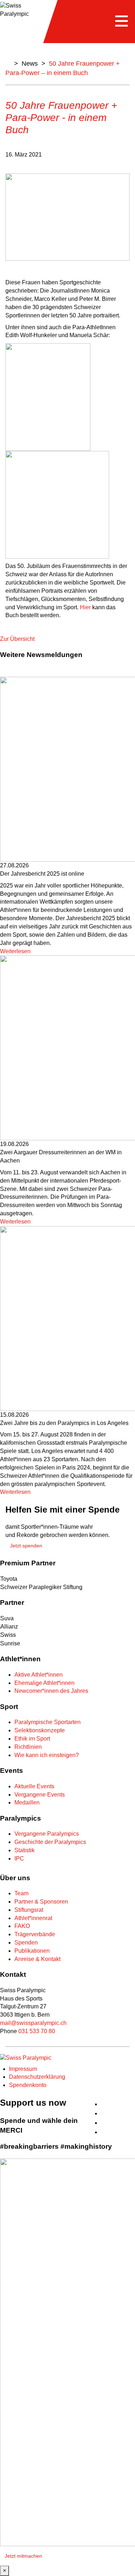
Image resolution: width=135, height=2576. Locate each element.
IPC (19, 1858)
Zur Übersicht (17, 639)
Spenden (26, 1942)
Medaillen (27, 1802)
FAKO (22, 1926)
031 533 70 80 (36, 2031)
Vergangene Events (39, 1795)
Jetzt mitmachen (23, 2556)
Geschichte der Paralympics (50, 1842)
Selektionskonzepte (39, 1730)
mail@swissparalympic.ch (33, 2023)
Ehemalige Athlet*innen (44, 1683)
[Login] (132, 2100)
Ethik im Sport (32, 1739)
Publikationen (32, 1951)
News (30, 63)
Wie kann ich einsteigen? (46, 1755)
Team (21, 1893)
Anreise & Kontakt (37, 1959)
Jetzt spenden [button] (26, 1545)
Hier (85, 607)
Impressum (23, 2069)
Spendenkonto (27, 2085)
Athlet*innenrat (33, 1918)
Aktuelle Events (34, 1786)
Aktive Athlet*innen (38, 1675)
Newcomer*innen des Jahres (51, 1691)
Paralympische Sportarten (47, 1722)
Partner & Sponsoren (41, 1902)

=== Problem statement ===
Set down the lines of the records above exactly, apart from the pictures.

=== Solution to the exercise ===
Image resolution: width=135, height=2576. Locate each element.
IPC (19, 1858)
Zur Übersicht (17, 639)
Spenden (26, 1942)
Medaillen (27, 1802)
FAKO (22, 1926)
031 533 70 80 (36, 2031)
Vergangene Events (39, 1795)
Jetzt mitmachen (23, 2556)
Geschichte der Paralympics (50, 1842)
Selektionskonzepte (39, 1730)
mail@swissparalympic.ch (33, 2023)
Ehemalige Athlet*innen (44, 1683)
[Login] (132, 2100)
Ethik im Sport (32, 1739)
Publikationen (32, 1951)
News (30, 63)
Wie kann ich einsteigen? (46, 1755)
Team (21, 1893)
Anreise & Kontakt (37, 1959)
Jetzt spenden [button] (26, 1545)
Hier (85, 607)
Impressum (23, 2069)
Spendenkonto (27, 2085)
Athlet*innenrat (33, 1918)
Aktuelle Events (34, 1786)
Aktive Athlet*innen (38, 1675)
Newcomer*innen des Jahres (51, 1691)
Paralympische Sportarten (47, 1722)
Partner & Sponsoren (41, 1902)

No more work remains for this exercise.